Rocklegenden leben bekanntlich länger, bezogen auf die Zeit des Bandbestehens, aber eben auch nicht ewig. Und so befinden sich KISS gerade auf ihrer weltweiten Abschiedstournee, der sogenannten „End of the Road World Tour“. Am Mittwoch, den 5. Juni macht die Band auch in Hannover auf der Expo-Plaza Halt und bringt als Support den Performance-Painter David Garibaldi mit. Und rund 15.000 begeisterte KISS-Fans sind erschienen, um bei bestem Sommerwetter den Legenden vielleicht ein letztes Mal zu huldigen. Unter den Besuchern sind einige Stars der hannoverschen Szene zu sehen und unter dem bunt gemischten Publikum tauchen, trotz drückender Hitze, immer wieder aufwendig geschminkte KISS-Gesichter auf.
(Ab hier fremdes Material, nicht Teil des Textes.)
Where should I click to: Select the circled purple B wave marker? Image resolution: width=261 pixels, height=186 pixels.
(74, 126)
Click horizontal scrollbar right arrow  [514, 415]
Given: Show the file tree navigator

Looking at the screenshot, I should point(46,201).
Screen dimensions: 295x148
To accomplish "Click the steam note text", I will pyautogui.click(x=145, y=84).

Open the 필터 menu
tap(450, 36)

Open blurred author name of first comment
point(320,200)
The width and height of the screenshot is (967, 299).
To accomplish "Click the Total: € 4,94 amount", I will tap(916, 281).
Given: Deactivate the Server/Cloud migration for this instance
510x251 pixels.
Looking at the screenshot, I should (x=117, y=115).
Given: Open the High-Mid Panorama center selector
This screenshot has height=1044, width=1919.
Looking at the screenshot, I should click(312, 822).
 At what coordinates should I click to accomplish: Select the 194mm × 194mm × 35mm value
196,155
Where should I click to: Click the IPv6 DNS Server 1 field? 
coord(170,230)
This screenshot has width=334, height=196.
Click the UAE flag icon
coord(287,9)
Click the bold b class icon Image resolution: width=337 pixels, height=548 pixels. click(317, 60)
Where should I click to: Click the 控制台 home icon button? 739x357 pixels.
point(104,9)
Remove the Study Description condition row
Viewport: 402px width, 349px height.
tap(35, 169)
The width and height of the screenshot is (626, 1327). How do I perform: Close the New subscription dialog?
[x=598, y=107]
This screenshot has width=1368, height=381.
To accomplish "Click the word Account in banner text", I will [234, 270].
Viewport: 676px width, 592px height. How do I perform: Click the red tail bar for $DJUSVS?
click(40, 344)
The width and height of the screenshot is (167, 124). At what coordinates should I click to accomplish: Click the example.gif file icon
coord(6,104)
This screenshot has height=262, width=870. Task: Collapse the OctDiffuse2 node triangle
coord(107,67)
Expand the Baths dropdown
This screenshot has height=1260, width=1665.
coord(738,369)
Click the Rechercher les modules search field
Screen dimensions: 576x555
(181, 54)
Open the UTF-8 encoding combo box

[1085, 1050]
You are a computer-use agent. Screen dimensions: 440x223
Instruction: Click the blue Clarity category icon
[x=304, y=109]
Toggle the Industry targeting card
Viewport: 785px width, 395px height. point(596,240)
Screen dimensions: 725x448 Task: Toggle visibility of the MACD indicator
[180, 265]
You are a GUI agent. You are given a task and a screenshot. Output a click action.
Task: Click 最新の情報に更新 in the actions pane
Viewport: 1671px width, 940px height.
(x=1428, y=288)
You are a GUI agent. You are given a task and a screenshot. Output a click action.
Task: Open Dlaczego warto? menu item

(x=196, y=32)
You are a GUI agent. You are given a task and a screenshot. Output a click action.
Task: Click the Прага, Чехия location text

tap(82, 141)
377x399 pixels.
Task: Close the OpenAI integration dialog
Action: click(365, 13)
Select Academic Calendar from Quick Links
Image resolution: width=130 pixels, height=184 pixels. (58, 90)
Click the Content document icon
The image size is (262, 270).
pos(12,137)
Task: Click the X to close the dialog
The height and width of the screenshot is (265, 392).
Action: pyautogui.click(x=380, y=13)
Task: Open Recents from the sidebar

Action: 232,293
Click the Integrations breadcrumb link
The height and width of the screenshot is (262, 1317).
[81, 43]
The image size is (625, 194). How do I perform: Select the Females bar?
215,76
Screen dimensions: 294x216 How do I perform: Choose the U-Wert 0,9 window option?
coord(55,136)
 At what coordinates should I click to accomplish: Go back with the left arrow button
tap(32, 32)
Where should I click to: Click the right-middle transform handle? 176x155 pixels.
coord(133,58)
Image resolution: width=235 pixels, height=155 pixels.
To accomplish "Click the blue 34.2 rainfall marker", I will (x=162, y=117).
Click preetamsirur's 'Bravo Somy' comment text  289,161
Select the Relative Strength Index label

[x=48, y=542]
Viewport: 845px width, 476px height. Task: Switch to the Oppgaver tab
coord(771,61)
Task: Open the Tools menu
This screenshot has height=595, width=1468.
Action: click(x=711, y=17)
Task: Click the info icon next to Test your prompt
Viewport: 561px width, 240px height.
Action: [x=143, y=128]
„Hannover, take a look at yourself, you are so beautiful!“
Malen nach Rockmusik
Die Ankündigung, dass David Garibaldi im Vorprogramm auftreten soll, wurde vielerorts mit Verwunderung aufgenommen. Denn bei dem 36 Jahre alten Kalifornier handelt es sich um einen Performance-Künstler, der eine sogenannte Action-Painting Performance vollzieht – also keine Support im klassischen Sinne. So betritt der Maler gegen 19.45 Uhr die Bühne in Hannover, im schwarzen Outfit auf dem Farbspuren zu erkennen sind. Zu lauter Rockmusik legt er direkt los und zaubert in Windeseile ein buntes Porträt von Alice Cooper auf eine schwarze Leinwand. Zu den finalen Pinselstrichen läuft passenderweise der Song „Schools Out“ des Hardrockers.
Insgesamt malt Garibaldi in knapp 30 Minuten drei Bilder, testet zwischendurch die Lautstärke des Publikums und lässt die Hannoveraner hier und da zu den Songs vom Band auch mitsingen. Als zweites Werk entsteht ein Bild von Mick Jagger, wobei Garibaldi den Frontmann der Rolling Stones auf dem Kopf malt und erst nach Fertigstellung das Bild umdreht. Gelungen! Final entwirft der Mann mit der Glatze noch ein Bild von KISS mit allen vier Musikern, welches im Laufe des Abends für einen guten Zweck in Hannover versteigert werden soll. Ein ungewöhnlicher Auftakt dieses Konzertabends, aber mehr als beeindruckend!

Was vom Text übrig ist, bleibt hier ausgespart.